Onward: Engaging the Culture Without Losing the Gospel, Russell D. Moore. Nashville: B & H Publishing, 2015.

Summary: Written by a leader in the Southern Baptist Convention, this book describes an agenda for a post-Moral Majority church, centered around both cultural engagement and gospel integrity.

I found this a heartening book in many ways that articulated, at least in the words of one denominational leader, the journey the Southern Baptist Convention has been on over the last few decades. Russell D. Moore is president of the Ethics and Religious Liberty Commission of the Southern Baptist Convention and a frequent contributor in the New York Times, The Washington Post, Christianity Today and First Things.

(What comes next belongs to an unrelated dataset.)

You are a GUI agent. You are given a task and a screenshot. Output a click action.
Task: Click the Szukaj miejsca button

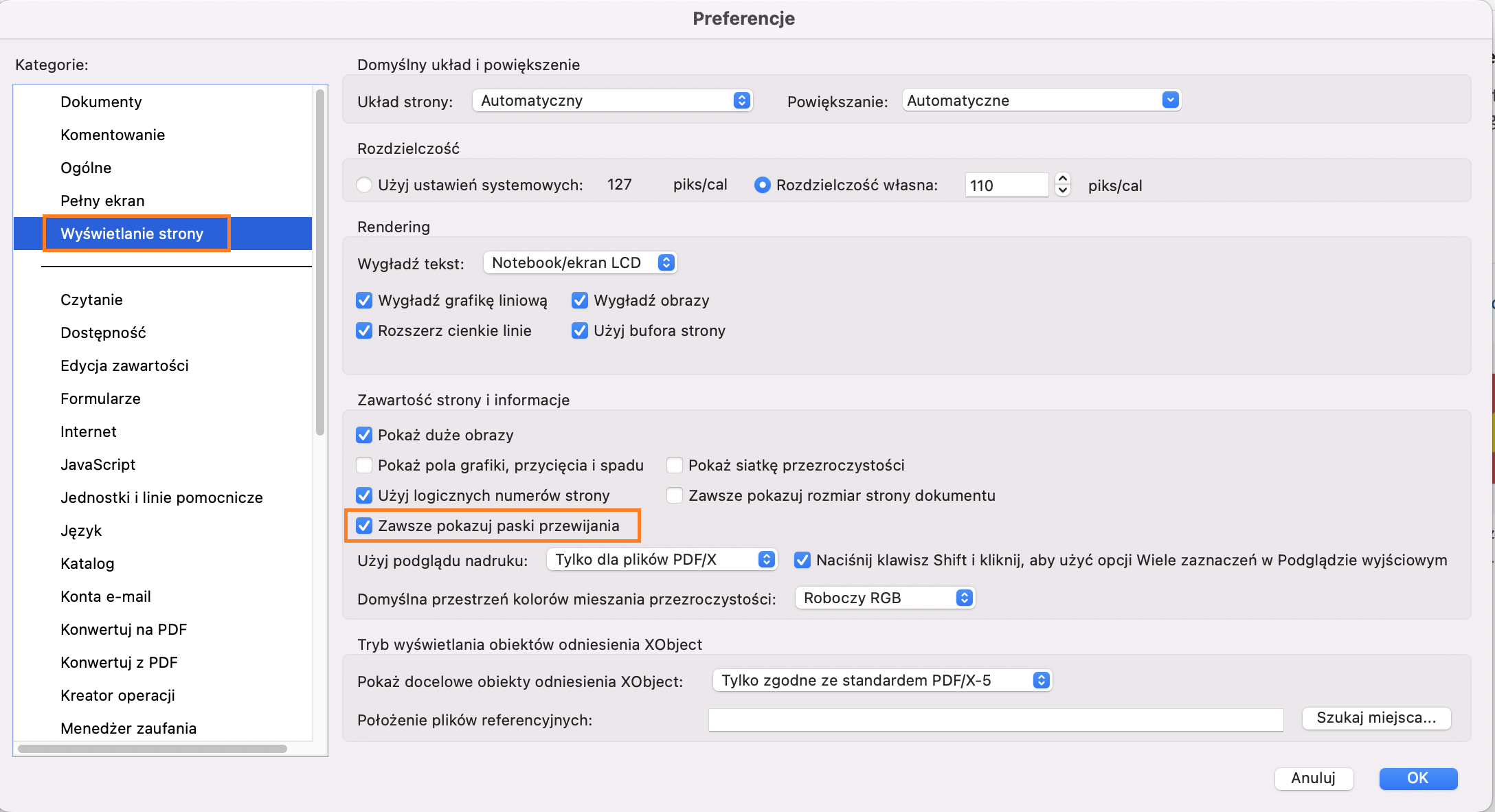(x=1375, y=719)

Moore writes about what a church that has had Bible Belt roots and Moral Majority political clout does when these conditions no longer hold. His contention is both that the church needs to reconceive its cultural engagement, and use this opportunity to reaffirm its gospel integrity. He begins by affirming the importance of the life of the kingdom not only in its “not yet” dimensions but rather in the present. The kingdom must be first and he calls us to “be pilgrims again, uneasy in American culture.” He contends that the true culture war must be first to embody the life of the kingdom in gospel communities. He argues for  mission that preaches both justice and justification, reconciliation both between people, and between people and God and these two must not be pitted against each other. He then focuses on three particular issues he believes need to be emphasized in this effort to bring together gospel and culture: human dignity, religious liberty, and family stability.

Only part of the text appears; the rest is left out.